Peter Kahl's mother didn't mind his keeping a bathroom full of snakes in the house; she thought the hobby would keep him out of trouble. She didn't think it would turn into a business.

But 10 years ago, the Towson High School graduate realized there was big money in his hobby, and last year his Peter Kahl Reptiles company on Manor Road in Long Green grossed about $500,000. He plans to add two full-time staffers to the one he already employs.

Mr. Kahl reached into a cubicle and pulled out a yellow and black snake. "This is a beauty, worth about $2,000," he said.

The jungle carpet python, pink tongue flicking, curled its 4-foot length around his arm.
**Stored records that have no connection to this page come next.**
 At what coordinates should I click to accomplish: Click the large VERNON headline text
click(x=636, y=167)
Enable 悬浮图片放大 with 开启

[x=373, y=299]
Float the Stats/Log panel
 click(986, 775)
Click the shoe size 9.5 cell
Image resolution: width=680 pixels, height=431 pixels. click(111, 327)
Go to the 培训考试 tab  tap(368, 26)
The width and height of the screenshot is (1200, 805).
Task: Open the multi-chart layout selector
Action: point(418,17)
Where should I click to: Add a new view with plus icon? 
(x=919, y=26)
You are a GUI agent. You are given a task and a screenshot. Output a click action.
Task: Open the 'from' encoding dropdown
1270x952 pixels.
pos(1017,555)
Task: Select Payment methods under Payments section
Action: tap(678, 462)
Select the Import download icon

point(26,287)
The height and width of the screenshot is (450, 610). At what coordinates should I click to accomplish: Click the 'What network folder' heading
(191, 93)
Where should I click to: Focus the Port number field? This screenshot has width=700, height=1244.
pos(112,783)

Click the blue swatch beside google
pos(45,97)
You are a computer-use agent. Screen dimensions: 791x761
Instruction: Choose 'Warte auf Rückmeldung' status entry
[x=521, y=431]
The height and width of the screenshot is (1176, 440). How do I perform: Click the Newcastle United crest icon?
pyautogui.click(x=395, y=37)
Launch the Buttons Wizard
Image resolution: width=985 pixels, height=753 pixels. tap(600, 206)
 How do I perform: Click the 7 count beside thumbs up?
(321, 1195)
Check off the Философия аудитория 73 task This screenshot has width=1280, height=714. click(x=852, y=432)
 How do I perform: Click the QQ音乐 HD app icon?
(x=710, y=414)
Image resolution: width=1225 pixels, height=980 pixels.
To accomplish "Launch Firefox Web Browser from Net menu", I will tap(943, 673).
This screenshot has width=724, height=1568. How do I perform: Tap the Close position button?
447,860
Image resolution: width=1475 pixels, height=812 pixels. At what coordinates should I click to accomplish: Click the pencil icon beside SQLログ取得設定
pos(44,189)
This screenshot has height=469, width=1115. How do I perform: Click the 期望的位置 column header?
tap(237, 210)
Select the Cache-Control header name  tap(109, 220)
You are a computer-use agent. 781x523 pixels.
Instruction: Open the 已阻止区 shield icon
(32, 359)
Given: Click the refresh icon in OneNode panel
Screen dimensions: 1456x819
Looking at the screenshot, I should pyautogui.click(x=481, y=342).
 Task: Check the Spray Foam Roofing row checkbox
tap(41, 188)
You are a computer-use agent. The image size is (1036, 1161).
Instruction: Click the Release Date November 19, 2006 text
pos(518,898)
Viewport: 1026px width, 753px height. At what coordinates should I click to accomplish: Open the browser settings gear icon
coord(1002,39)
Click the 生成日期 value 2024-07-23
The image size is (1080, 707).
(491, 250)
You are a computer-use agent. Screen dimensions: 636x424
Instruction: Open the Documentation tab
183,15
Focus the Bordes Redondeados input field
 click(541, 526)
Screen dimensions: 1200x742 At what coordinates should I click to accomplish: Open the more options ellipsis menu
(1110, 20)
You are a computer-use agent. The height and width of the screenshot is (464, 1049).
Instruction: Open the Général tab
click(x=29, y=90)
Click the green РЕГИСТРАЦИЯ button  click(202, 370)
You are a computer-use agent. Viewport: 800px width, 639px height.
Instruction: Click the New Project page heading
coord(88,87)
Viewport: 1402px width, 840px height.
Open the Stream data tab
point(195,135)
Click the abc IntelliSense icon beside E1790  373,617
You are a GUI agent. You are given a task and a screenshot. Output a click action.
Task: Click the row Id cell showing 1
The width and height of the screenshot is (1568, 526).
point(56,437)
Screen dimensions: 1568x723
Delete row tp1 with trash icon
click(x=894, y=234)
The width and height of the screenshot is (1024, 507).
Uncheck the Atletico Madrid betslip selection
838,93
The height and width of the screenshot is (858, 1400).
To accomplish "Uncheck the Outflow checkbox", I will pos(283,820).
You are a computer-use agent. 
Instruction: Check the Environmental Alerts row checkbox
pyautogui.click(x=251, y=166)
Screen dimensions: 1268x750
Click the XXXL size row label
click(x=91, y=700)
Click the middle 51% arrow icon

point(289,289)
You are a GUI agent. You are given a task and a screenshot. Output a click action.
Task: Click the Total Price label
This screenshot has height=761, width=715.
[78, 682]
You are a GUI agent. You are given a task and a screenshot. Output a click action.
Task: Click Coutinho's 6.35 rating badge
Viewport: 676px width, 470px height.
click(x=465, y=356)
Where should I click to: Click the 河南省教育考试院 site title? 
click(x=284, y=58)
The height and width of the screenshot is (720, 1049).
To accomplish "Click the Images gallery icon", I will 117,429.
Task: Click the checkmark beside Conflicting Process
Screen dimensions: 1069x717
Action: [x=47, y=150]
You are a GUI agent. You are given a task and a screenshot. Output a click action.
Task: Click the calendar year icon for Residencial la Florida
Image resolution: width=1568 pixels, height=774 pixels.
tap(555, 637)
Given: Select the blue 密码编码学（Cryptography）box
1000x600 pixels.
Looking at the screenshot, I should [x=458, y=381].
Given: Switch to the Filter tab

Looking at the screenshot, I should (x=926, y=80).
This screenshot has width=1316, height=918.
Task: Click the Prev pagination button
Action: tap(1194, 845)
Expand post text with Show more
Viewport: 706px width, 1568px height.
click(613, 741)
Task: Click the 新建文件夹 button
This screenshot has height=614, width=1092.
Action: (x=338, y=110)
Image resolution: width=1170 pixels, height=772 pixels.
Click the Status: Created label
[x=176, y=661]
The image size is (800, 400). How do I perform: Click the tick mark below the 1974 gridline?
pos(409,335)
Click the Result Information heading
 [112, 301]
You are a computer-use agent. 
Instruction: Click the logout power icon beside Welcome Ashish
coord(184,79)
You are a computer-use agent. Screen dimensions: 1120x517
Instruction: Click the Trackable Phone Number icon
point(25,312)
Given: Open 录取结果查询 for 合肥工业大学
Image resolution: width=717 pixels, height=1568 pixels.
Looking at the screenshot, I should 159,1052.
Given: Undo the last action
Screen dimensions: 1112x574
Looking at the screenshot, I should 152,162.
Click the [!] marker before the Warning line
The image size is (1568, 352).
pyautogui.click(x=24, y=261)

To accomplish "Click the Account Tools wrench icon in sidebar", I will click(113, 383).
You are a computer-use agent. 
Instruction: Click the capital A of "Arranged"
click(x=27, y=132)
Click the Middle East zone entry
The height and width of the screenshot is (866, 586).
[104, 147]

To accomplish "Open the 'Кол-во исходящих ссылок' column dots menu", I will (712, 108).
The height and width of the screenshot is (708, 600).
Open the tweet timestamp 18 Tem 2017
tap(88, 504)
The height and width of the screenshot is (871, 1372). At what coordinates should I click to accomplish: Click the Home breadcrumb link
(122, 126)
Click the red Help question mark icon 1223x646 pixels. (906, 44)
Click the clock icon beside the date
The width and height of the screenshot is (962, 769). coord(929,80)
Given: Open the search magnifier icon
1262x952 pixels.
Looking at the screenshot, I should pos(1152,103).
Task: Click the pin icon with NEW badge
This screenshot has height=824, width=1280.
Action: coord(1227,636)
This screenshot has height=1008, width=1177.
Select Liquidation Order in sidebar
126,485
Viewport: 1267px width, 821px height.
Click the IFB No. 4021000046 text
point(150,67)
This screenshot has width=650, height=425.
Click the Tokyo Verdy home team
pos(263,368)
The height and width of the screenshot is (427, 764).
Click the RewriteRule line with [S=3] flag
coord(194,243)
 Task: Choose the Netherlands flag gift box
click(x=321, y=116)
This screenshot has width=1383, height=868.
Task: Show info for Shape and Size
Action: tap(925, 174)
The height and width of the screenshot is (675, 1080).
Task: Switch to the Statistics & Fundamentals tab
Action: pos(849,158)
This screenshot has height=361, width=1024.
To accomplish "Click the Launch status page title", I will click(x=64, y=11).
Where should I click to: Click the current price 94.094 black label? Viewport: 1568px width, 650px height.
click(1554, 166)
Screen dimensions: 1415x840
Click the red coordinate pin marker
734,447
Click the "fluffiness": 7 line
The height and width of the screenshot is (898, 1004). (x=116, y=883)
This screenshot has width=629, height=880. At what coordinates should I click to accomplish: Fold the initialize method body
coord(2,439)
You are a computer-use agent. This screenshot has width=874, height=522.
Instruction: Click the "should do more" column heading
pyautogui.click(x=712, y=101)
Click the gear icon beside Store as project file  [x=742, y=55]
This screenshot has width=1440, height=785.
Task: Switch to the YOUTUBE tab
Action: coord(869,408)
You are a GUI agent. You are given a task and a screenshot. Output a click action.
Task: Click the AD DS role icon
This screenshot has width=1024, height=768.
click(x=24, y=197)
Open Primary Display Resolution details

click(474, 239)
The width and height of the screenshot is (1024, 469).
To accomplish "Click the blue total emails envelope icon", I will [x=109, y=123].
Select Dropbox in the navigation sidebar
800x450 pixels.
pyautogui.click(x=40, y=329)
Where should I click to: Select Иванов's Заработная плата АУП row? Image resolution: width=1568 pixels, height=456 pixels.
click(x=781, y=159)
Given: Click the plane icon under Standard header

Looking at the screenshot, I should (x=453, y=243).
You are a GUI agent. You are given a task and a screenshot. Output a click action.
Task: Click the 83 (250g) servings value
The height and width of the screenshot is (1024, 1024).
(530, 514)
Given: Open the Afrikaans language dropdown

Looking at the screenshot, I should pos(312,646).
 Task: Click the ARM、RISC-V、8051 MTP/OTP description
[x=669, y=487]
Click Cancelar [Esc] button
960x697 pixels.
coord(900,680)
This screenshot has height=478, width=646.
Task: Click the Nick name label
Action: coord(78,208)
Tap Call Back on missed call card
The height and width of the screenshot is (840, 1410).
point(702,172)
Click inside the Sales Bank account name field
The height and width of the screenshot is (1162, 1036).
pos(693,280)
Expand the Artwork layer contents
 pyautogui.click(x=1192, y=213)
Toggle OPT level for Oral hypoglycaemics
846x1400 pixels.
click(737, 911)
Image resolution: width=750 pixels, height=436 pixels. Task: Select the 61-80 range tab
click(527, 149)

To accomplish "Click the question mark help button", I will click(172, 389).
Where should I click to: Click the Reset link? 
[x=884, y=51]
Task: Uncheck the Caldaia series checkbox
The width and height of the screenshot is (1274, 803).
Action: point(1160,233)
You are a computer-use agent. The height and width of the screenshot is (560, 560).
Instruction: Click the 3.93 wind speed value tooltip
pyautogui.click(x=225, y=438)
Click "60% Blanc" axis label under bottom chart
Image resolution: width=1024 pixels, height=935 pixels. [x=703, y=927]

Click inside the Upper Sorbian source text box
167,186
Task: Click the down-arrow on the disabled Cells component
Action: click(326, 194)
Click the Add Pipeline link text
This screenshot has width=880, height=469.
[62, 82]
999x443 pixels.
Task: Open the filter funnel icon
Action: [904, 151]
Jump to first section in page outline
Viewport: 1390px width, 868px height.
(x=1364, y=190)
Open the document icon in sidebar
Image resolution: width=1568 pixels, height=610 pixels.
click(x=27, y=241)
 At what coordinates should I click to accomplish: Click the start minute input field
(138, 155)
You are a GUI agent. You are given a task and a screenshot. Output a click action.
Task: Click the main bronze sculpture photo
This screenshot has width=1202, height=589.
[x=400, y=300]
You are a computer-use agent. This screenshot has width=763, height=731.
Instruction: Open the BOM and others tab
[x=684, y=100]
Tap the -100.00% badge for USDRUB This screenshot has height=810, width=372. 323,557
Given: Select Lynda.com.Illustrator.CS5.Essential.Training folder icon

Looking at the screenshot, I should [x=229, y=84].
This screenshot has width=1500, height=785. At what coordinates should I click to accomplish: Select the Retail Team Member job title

"I've always found snakes to be mysterious and intriguing," Mr. Kahl said. "I've had snakes since I was 10, a bathroom full of them. My dad thought it was neat."

Mr. Kahl, 31, has about 200 snakes of breeding age, mostly boa constrictors and pythons. He sells the offspring to hobbyist-breeders, zoos and pet stores at prices that range from $40 for natives, such as king and black snakes, to $20,000 for exotics. It takes about 2 1/2 years for a boa or python to reach breeding age, and they normally produce one brood a year.

Mr. Kahl slid the python back into its cubicle, where it quickly slithered under a piece of plastic bark. He reached for his most valuable possession, a piebald ball python, an albino with brown splotches of color.

"It came from Ghana, and I have four of only six known in the world," he said. "Its babies go for $20,000."

Unusual mutations and weird colors mean big bucks. Mr. Kahl pulled a small albino sand boa valued at $1,500 from its cubicle.

"People say, 'I got to have it. Give me two,' " he said. "A solid white rainbow boa went for $60,000. Unfortunately, it wasn't mine."

Mr. Kahl said he acquired an albino boa for $25,000 in 1989 from a consortium in California, gambling that he could successfully breed it with six Colombian boas he had purchased. Of the first hatch of 22 babies, three were albino. The albino progeny bring $6,500 or more each, and one customer paid $49,000 for seven albino boas.

Snakes are relatively easy to raise. They need to be fed only once a week, are susceptible to few diseases and parasites, and are usually happy to just wrap themselves around a plastic limb and snooze.

Mr. Kahl's snakes are fed defrosted rodents at a cost of about $300 a week.

Mr. Kahl doesn't handle venomous snakes. "There's no money in them, and there's that risk," he said.

But there is also some risk in handling boas and pythons.

"They can be nasty," he said, rubbing scabs on the back of his slightly swollen right hand. "I got careless and reached in a cage where a male was curled up with some females, and he clamped on my hand quick. They usually don't bite, but I've been bitten many times, anyway."

Pythons and boas grow to about 30 feet in the wild, and about a third less in captivity, but Mr. Kahl sells them before they become unwieldy.

"I've had a couple of big ones, but moving 200 pounds of snake around is more trouble than it's worth," he said.